Now a general question for yourself .... in your experiences, around the world, what would you say are the percentage of DBs in 4NF and / or higher (5NF,6NF).Well, I would guess about 50%, or maybe a bit lower, are in 4NF or higher. actual counts from experience: In 2007: system with 9 databases, 7 in 4NF or higher, 1 in 2NF (denormalised Management Information database), 1 not even in 1NF (arrogant and incompetent people who wouldn't follow instructions). In 2002: system with 3 databases, 1 in BCNF and 2 not even in 1NF. in 2000: system with 2 DBs, both in 4NF or higher. Before 2000: most everything 4NF or higher, except MI stuff....

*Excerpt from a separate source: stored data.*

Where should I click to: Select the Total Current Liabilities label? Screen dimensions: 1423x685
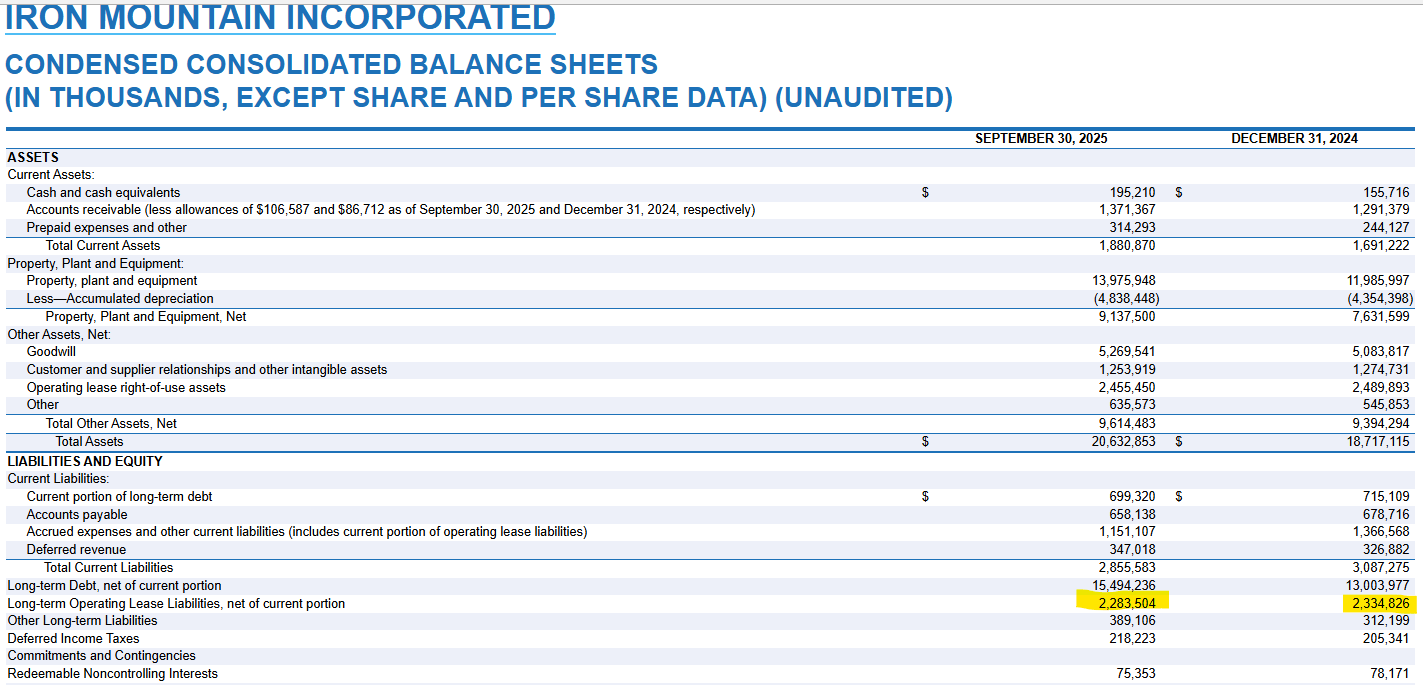(108, 568)
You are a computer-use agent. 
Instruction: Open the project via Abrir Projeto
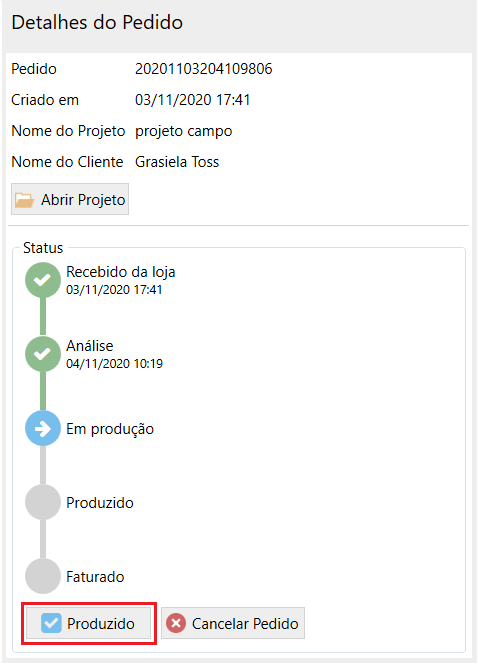click(x=70, y=199)
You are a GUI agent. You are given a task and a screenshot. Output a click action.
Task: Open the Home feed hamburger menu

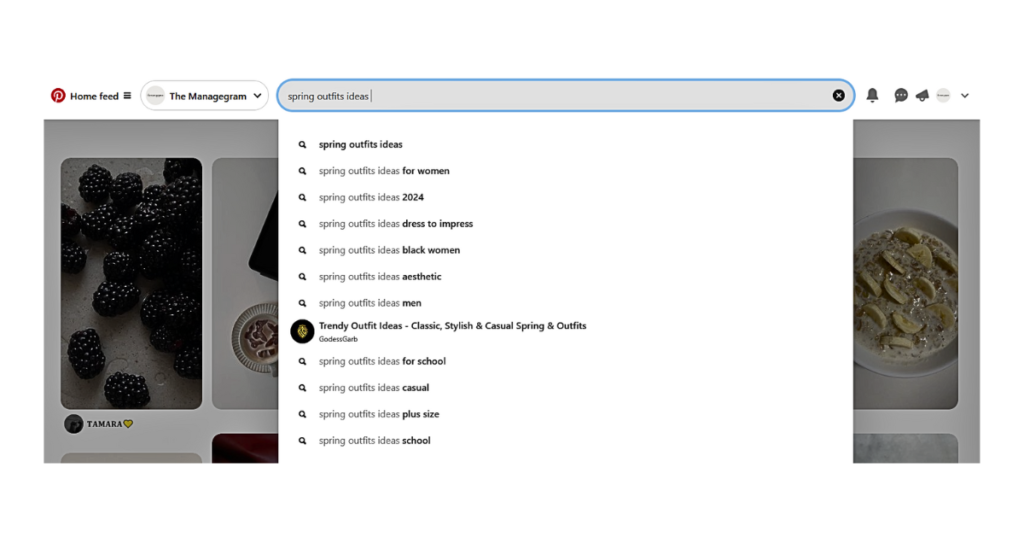[127, 96]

IMHO: I have yet to find a database that comes with any current business software that is fully normalized to 4NF in every physical data structure. After a quick rundown of what is in my current production environment many of them fail simply becuase they store duplicate denormalized historical data in the transactional database for reporting and auditing. We can talk all day long about how this could be done better, faster, stronger. I wonder how many of us have got anyone to agree to a massive budget needed to fully normalize.
For some reason large scale business applications (like JDE and others) have many decission makers in bussiness believing that any database using under 10 gigabytes of data storage is small and running on systems way bellow Midrange.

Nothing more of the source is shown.